According to that GitHub page, any commit may be referenced via SHA1, even if no ref points to it, so you must delete the repository and recreate it. I can verify that a commit is still visible at least two weeks after it has been dereferenced. In general, once you have removed the sensitive data — so that they are not accessible via any ref — the simplest way to prune Git’s object store is to clone the repository and destroy the old one. This is especially true if you do not have direct access to the repository such as on GitHub.
(In other words: If the garbage SHA1 is known, then GitHub will happily serve it over the web.
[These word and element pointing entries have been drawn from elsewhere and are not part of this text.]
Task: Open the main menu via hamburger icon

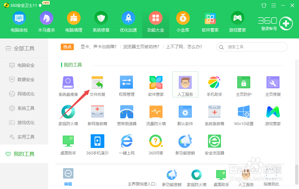Action: click(273, 5)
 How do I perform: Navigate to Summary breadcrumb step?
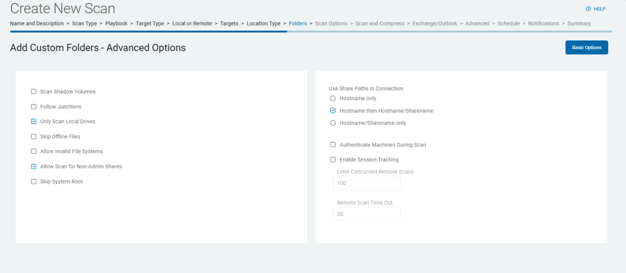click(x=579, y=24)
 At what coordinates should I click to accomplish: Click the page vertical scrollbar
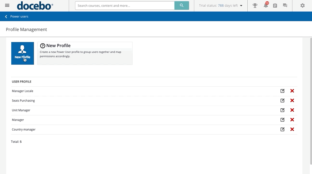point(310,103)
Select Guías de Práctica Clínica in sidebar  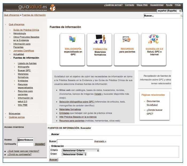[x=26, y=30]
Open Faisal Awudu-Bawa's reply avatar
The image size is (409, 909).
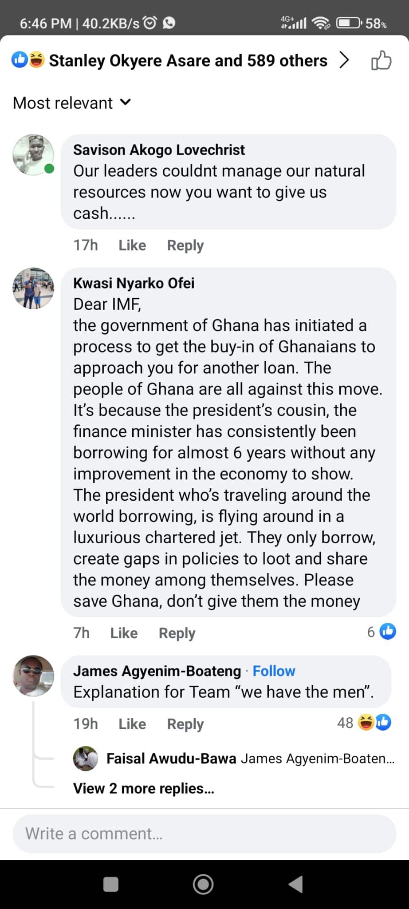[x=85, y=759]
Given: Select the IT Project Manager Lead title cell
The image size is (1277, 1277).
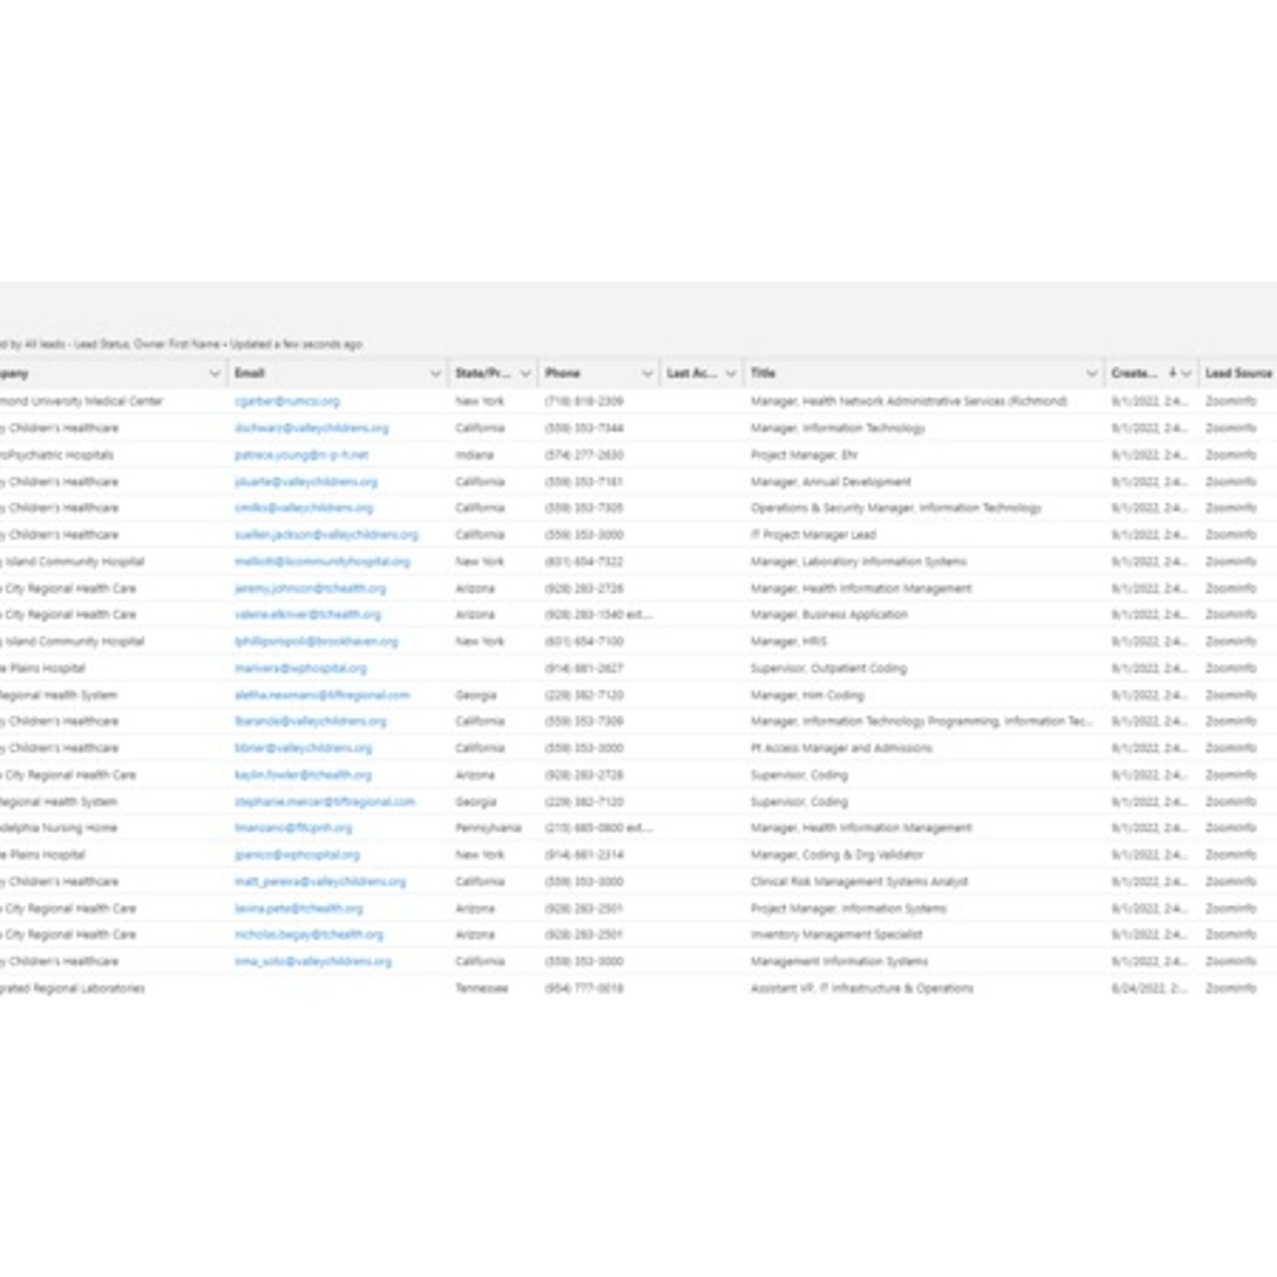Looking at the screenshot, I should point(813,535).
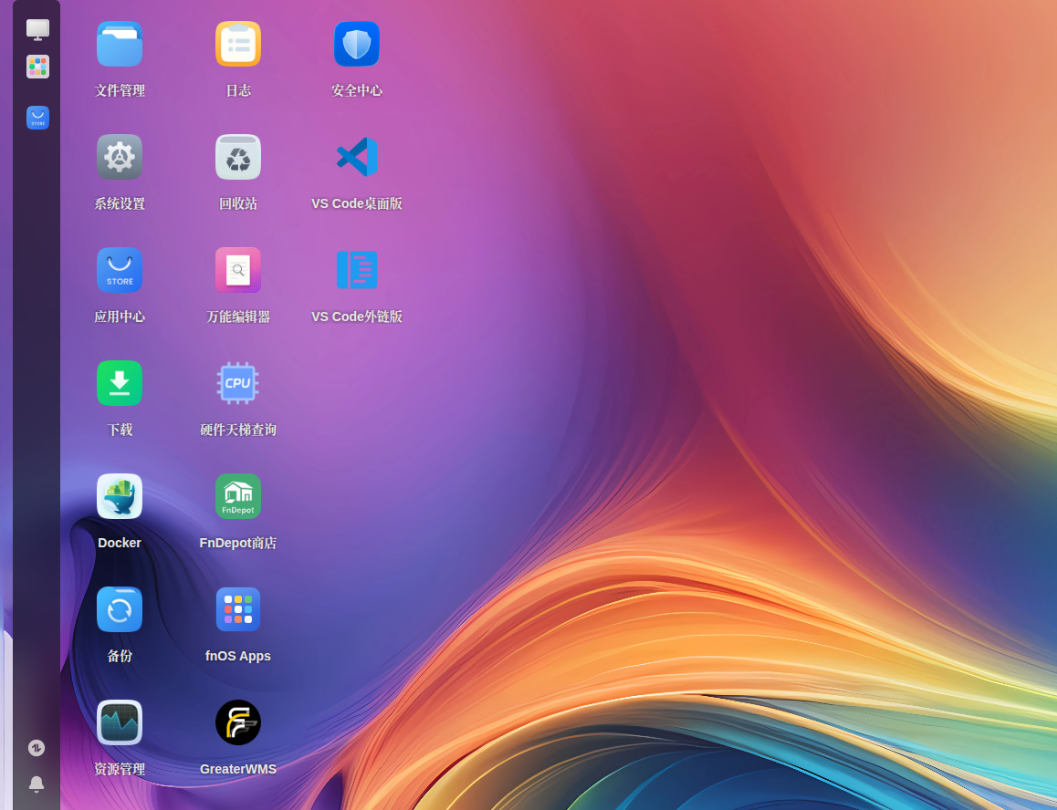Screen dimensions: 1057x810
Task: Open 应用中心 store on desktop
Action: [x=120, y=271]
The Git protocol will normally refuse to give you unnamed commits, but it can be enabled with the daemon.uploadarch
config.)
The way to turn referenced objects into garbage objects is with judicial application of rebase
, filter-branch
, reflog
, update-ref
and the like. The way to purge garbage objects is with judicial application of gc
, fsck
, prune
, and repack
.
Example queries:
List dangling commits, which you may grep for sensitive data that may be garbage collected:
git fsck --no-reflogs | awk '/dangling commit/{print $3}' | while read sha1;
do git grep foo $sha1; done
List every single object reachable from a ref (add --walk-reflogs
for reflogs instead):
git rev-list --objects --all | while read sha path;
do git show $sha | grep baz; done
Another way is to use fast-export
to export the entire repository into a text-based file, which you can pick through and manipulate with any tool you want, then fast-import
into a fresh repo. This is good because it doesn’t carry any garbage, and you can grep the whole archive very easily.
The answer does not change if you do not have a work tree, but commands like filter-branch
may want a work tree for some use cases.